To compare the kinetics of the inflammatory response with the kinetics of clearance of acute bacterial challenge in the lungs of CF and wild-type (WT) mice.


We challenged CF knockout (KO) and WT mice intratracheally with P aeruginosa in suspension and evaluated bacteria counts, nuclear factor-κB (NF-κB), and inhibitor of NF-κB alpha protein (I-κBα) in lung tissue, cytokines, and PMN in bronchoalveolar lavage (BAL).


Both groups of mice cleared the infection with the same kinetics. CF-KO mice had more PMN in BAL than WT mice.
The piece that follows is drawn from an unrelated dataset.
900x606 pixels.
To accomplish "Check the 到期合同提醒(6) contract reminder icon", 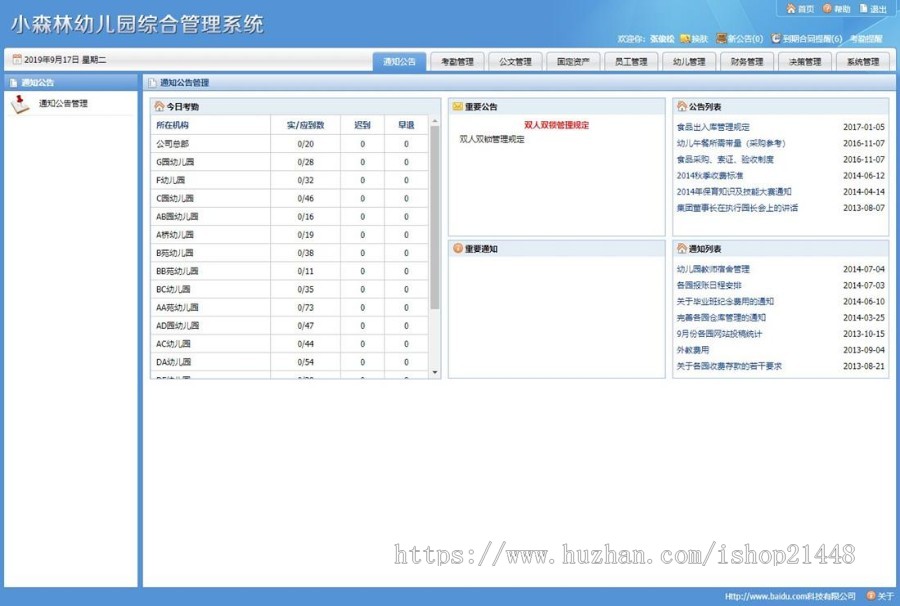I will coord(775,37).
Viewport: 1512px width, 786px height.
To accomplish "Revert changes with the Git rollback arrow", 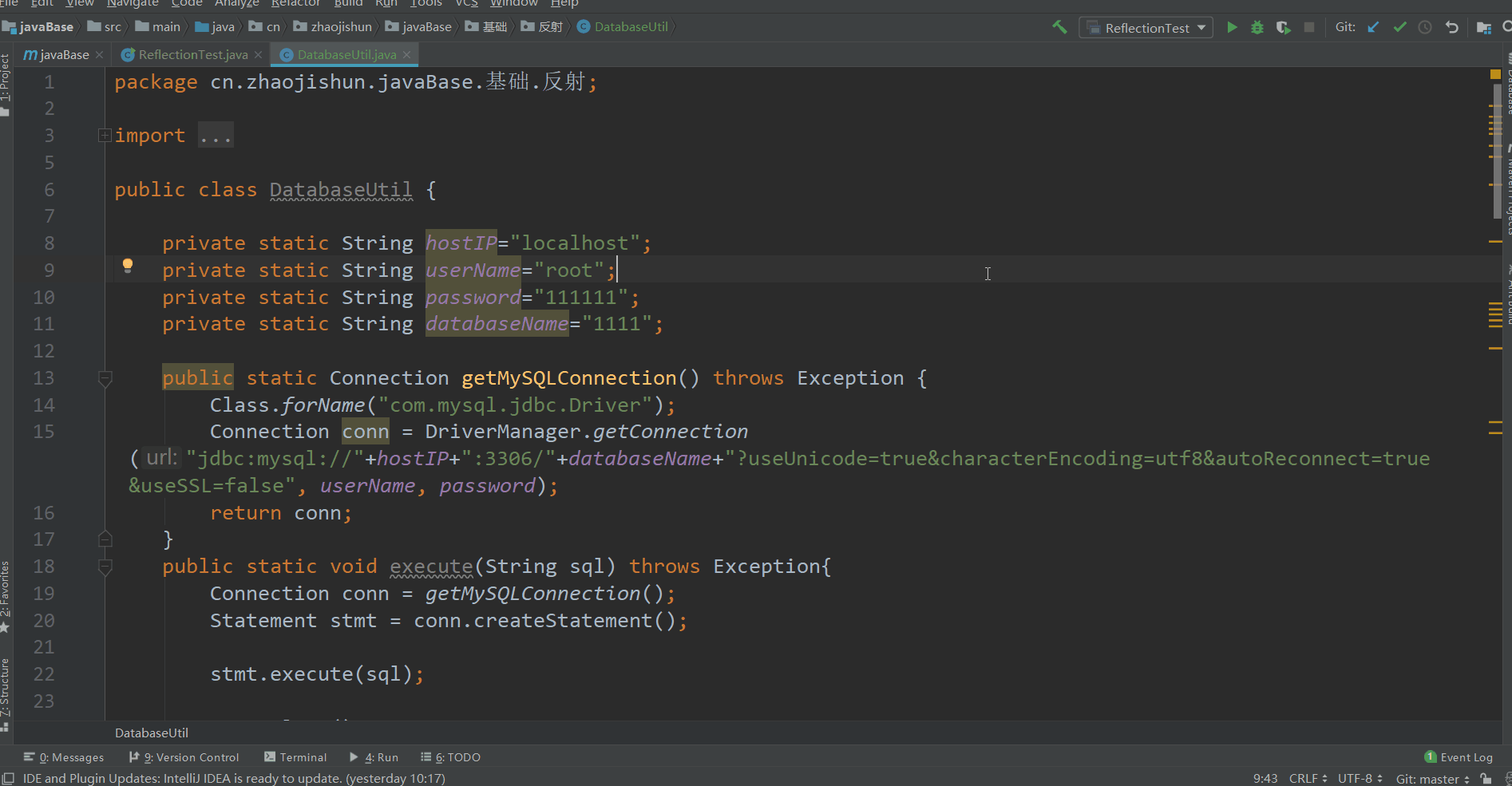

CF-KO mice had high concentrations of proinflammatory cytokines in BAL on days 2 and 4, whereas cytokines in BAL from WT mice were only slightly elevated. CF-KO mice failed to regenerate I-κBα once it was degraded, and consequently had prolonged and excessive activation of NF-κB for the entire 6-day duration of the study. In contrast, WT mice showed only slight NF-κB activation, which plateaued at day 4.


These data suggest that NF-κB is dysregulated in CF lung infection and could be a good target for therapy. Prolonged responses to initial acute infections may contribute to the eventual establishment of chronic persistent inflammation.

Clinical implications

Dysregulation of the I-κB/NF-κB pathway in cystic fibrosis leads to prolonged cytokine secretion and persistent inflammation in response to acute challenges and may be important in the development of chronic lung inflammation and infection.